Wielka Brytania i Iran: stosunki najniższej rangi

Dodano:   /  Zmieniono: 
William Hague (fot. Wikipedia)
Ambasada Wielkiej Brytanii w Teheranie, którą zaatakowali manifestanci, została zamknięta, a cały personel dyplomatyczny będzie wycofany - oznajmił szef brytyjskiego MSZ William Hague. Zapowiedział też zamknięcie irańskiej ambasady w Londynie. Władze Iranu oceniły decyzję Londynu jako "pochopną" i zapowiedziały, że może ona prowadzić do kolejnych środków odwetowych.
- Zamknęliśmy naszą ambasadę w Teheranie - powiedział minister. Ocenił, że do ataku na placówkę nie mogłoby dojść "bez przyzwolenia w  pewnym stopniu" ze strony irańskiego reżimu. - Zdecydowaliśmy się ewakuować nasz cały personel; ostatni jego członkowie opuścili właśnie przed kilkoma minutami Iran - dodał.

- Irański charge d'affaires w Londynie jest właśnie informowany o tym, że żądamy natychmiastowego zamknięcia ambasady Iranu w Londynie oraz że  wszyscy członkowie irańskiego personelu dyplomatycznego mają opuścić Wielką Brytanię w ciągu 48 godzin - poinformował. - Jeśli jakikolwiek kraj uniemożliwia nam działanie na swoim terytorium, nie może oczekiwać, że jego ambasada będzie działała u nas -  dodał Hague. 

Stosunki najniższej rangi

Hague sprecyzował, że "nie oznacza to całkowitego zerwania stosunków dyplomatycznych". - To środek, który obniża nasze relacje z Iranem do  najniższej rangi, co jest równoznaczne z podtrzymaniem stosunków dyplomatycznych - wyjaśnił. 

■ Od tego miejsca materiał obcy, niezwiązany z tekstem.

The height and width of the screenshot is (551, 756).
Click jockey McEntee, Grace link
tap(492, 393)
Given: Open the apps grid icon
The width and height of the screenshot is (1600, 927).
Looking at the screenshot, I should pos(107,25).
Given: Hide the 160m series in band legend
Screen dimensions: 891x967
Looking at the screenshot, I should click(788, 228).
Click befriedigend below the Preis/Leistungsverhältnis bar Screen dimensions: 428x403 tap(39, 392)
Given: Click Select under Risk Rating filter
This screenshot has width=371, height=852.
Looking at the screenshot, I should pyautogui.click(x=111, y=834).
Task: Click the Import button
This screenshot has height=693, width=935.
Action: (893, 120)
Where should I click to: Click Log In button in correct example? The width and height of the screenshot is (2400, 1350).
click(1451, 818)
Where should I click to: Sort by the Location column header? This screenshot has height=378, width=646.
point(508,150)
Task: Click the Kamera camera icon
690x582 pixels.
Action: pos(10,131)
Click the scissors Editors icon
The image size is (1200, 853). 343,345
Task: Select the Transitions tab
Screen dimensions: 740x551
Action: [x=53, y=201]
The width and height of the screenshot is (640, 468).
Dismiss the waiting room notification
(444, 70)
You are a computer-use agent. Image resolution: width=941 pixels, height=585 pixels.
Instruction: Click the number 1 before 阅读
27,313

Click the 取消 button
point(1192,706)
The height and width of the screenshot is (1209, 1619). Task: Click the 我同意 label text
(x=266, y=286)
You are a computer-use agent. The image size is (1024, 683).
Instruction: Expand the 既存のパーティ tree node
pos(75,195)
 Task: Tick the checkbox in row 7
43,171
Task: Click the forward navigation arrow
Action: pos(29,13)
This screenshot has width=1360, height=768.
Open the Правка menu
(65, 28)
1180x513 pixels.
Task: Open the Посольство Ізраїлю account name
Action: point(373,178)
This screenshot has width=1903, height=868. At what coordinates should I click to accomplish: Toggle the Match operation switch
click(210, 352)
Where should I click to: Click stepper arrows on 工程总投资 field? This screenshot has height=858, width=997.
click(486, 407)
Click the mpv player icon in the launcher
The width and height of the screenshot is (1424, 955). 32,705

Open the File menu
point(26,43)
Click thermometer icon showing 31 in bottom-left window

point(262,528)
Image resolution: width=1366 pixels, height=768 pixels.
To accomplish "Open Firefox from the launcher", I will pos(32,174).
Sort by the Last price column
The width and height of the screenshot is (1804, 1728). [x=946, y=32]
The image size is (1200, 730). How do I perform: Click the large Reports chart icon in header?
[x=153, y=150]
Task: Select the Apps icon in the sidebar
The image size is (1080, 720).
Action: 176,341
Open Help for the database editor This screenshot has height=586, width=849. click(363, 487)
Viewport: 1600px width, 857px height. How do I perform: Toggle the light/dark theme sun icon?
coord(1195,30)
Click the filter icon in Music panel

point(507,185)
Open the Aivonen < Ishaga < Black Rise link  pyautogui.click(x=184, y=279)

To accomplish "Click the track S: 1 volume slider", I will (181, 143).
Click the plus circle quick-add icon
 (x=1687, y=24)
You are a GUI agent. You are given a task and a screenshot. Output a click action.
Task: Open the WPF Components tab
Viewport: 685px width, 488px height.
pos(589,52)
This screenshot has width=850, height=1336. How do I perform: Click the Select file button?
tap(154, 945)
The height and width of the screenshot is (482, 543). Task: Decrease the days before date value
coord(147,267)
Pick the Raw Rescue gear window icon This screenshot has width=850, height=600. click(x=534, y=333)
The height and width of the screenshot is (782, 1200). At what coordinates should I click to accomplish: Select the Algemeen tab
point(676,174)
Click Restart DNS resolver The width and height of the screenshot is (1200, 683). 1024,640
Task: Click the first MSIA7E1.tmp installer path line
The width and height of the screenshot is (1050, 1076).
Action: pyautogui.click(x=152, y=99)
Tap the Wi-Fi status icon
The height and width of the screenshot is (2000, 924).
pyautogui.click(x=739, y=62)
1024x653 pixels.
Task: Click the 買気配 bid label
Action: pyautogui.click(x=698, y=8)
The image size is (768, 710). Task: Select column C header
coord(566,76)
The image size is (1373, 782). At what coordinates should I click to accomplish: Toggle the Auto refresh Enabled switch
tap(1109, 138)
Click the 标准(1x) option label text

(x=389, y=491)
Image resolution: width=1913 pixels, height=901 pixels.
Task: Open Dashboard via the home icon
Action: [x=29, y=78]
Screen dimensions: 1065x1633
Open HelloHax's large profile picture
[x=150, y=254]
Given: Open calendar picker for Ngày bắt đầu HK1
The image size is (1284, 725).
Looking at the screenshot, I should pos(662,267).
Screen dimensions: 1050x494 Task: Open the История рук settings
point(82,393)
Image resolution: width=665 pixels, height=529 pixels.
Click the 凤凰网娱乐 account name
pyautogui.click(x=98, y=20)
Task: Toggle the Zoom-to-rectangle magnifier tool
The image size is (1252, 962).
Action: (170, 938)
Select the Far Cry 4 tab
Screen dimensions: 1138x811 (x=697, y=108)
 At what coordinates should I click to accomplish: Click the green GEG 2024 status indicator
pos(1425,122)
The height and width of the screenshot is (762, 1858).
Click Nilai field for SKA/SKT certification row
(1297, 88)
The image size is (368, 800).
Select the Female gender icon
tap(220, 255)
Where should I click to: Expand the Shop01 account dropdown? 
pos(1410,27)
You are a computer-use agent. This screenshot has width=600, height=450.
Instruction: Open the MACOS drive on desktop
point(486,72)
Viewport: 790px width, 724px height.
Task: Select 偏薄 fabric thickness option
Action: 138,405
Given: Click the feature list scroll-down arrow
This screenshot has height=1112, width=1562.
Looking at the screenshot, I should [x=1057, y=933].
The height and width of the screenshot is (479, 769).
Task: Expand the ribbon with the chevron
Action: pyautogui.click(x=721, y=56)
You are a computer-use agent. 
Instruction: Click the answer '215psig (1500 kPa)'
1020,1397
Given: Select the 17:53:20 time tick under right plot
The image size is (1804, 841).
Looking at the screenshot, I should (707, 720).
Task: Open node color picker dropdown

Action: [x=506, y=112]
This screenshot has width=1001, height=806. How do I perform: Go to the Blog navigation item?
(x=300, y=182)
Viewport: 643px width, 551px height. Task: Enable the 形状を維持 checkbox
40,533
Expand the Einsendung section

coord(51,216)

Władze Iranu oceniły decyzję Londynu jako "pochopną" i zapowiedziały, że może ona prowadzić do kolejnych środków odwetowych. "Rzecznik MSZ określił ten ruch jako pochopny i dodał, że oczywiście rząd Islamskiej Republiki Iranu podejmie dalsze adekwatne działanie dotyczące tej sprawy" - podała irańska telewizja.

Premier Wielkiej Brytanii David Cameron zagroził wcześniej Iranowi podjęciem "bardzo ostrych kroków" w następstwie "oburzającego i  niewybaczalnego" ataku irańskich manifestantów na ambasadę w Teheranie.

Odpowiedź na dekady brytyjskiej dominacji?

29 listopada demonstranci w irańskiej stolicy, protestujący przeciwko sankcjom Londynu wobec Iranu, wdarli się na teren dwóch kompleksów brytyjskich obiektów dyplomatycznych. Rozbijali okna, rzucali kamieniami i koktajlami Mołotowa; spalili też brytyjską flagę. Przewodniczący irańskiego parlamentu Ali Laridżani oświadczył, że "gniew studentów", odpowiedzialnych za szturm na  brytyjskie placówki w Teheranie, był odpowiedzią na "wiele dekad polityki dominacji Wielkiej Brytanii w Iranie".

Do zajść w Teheranie doszło kilka dni po nałożeniu przez Wielką Brytanię, USA i Kanadę nowych sankcji ekonomicznych na Iran w odpowiedzi na prace tego kraju nad kontrowersyjnym programem nuklearnym. W reakcji na sankcje w poniedziałek irańska Rada Strażników Rewolucji zatwierdziła decyzję parlamentu o obniżeniu rangi stosunków dyplomatycznych Iranu z Wielką Brytanią.